(Text excerpt)
THE Duke of Westminster hopes to generate ‘green’ electricity at the farm near his Eaton Hall home on the outskirts of Chester.

Grosvenor Farms’ planning application aims to set up a bio-gas and combined heat and power plant to produce enough power for Park Farm and even sell a surplus to the National Grid.

A digester would be fed with bio-degradable waste such as animal slurry and manures, grass and maize silage on which bacteria would feed.

This would create bio-gas – comprising 60% methane – to fuel a plant generating 120KW per hour of electricity.

An accompanying document says the idea is to reduce Grosvenor Farms’ carbon foot-print in line with national and local policies promoting renewable energy and sustainable land management.

It explains that the plant would “produce sufficient electricity to run the farm complex at Park Farm and produce surplus electricity to sell to the National Grid”.
(End Text excerpt)
(Given information)
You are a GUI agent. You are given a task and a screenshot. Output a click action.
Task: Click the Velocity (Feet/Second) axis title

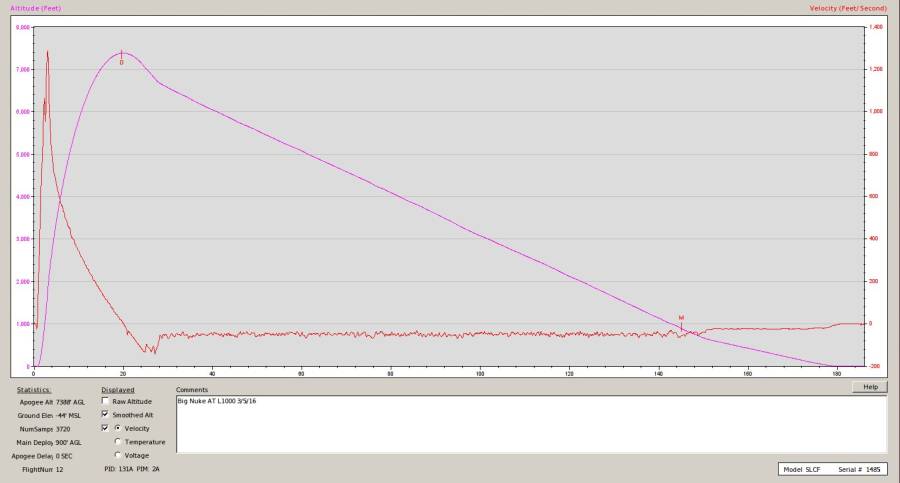[x=848, y=8]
(End Given information)
- [Questions]:
A: According to the article about the Duke of Westminster's green electricity plan, what share of the bio-gas would be methane?
B: Continue the article about the Duke of Westminster's green electricity plan from its last sentence.
The listing plays no part in this work.

- [Outputs in order]:
A: 60%

B:
Grosvenor Farms was formed in 1974, replacing Eaton Home Farm and now extends to more than 5,800 acres of the Eaton Estate.

There are four dairy herds, amounting to 1,400 cows, one of them being the award-winning Hatton Heath herd.

Dairy farming is integrated with the growing of combinable crops including winter wheat, winter barley and oilseed rape, to provide feed and bedding for the herds which in turn create manures for the arable crops and maize.

The planning application document states: “The primary objective is to run a profitable farming business whilst taking full account of the needs of the Grosvenor family.”

Landscape officer Kay Foster said there “does not appear to be any major landscape issues” posed by the plant, but she would be pleased to see more planting and mitigation than proposed.